Recently, as I was finishing my dinner at a local Italian restaurant, my waiter asked me, “May I talk to you about my mortgage?”
“Sure,” I replied.
“I haven’t paid my mortgage in over 18 months,” he said. “What do you think I should do?”
“Has the bank been calling you?” I asked.
“At first, but lately I’ve heard nothing,” he said hesitantly. “And I’m not the only one. Three of the cooks in the kitchen have also stopped paying their mortgage.”
“And what are you doing with the money?”
“We’re saving it.”
“And what do you plan on doing?” I asked.
“Wait till they take our houses,” he said. “Do you think this is a good idea?”
“I wouldn’t do it,” I said with a smile. “Why are you doing it?”
“Because the mortgage is more than the value of the house. We’re better off not paying the mortgage and saving the money. Let them take our houses.”
I didn’t agree or disagree with this man…yet, silently, I couldn’t fault his logic. Since he was 18 months behind on his mortgage, he was so far behind that he was actually ahead.
As you probably know, the mortgage mess is only getting worse, not better. Many people aren’t paying their mortgages because they don’t have a job. Yet there are a growing number of people who have jobs but who are also refusing to pay their mortgage.
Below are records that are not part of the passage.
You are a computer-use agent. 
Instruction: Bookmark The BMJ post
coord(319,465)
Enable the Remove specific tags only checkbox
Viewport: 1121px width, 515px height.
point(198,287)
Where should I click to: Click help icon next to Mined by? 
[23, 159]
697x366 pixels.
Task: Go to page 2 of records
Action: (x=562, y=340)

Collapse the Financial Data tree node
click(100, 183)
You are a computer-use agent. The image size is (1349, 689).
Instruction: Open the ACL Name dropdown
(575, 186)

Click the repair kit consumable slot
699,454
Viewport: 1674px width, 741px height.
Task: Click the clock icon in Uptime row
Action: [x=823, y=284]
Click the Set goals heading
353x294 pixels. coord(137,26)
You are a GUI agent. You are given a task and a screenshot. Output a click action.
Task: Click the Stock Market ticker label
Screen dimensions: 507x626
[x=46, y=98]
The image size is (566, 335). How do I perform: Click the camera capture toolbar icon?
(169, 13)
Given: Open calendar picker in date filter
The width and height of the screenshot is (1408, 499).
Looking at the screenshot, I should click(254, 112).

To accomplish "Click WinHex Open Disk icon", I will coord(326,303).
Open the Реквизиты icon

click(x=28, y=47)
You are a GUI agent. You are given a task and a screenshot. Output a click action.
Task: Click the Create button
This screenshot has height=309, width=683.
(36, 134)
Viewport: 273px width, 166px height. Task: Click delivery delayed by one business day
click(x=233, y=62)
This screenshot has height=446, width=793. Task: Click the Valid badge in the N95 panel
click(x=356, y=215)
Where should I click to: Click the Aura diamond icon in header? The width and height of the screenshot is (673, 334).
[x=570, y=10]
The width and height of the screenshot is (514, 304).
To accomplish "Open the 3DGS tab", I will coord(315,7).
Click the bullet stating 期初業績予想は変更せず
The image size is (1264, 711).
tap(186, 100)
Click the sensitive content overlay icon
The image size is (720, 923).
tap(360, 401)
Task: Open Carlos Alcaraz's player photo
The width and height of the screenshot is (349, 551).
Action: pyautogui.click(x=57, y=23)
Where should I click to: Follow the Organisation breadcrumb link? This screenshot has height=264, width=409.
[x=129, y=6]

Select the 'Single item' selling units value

A medical doctor friend of mine confirmed this growing trend. He said the doctors he works with, doctors who make a lot of money, are buying a lower-priced second home and then defaulting on their primary residence.
If this trend turns into an avalanche, the real estate market will crash again. The only people holding onto their homes are people like me, people who purchased before the bubble and don’t owe much, if anything, on their homes.
If there is another real estate crash, it’s people like me -- people who pay their mortgages -- who might be the biggest losers.
Looking at the chart, it’s easy to see the eye of the storm. The second half of the storm is about to hit.
The leading edge of the storm was the subprime mortgage defaults, the storm that hit in 2007. The trailing edge of the storm will be the defaults of people who are solid citizens, people who have good jobs and good credit.
How severe the second front of the storm will be is yet to be seen. If there are more people like the waiter and cooks in the Italian restaurant and the highly paid doctors who don’t want to pay for a house that is going down in value, the second half of the storm will be very severe.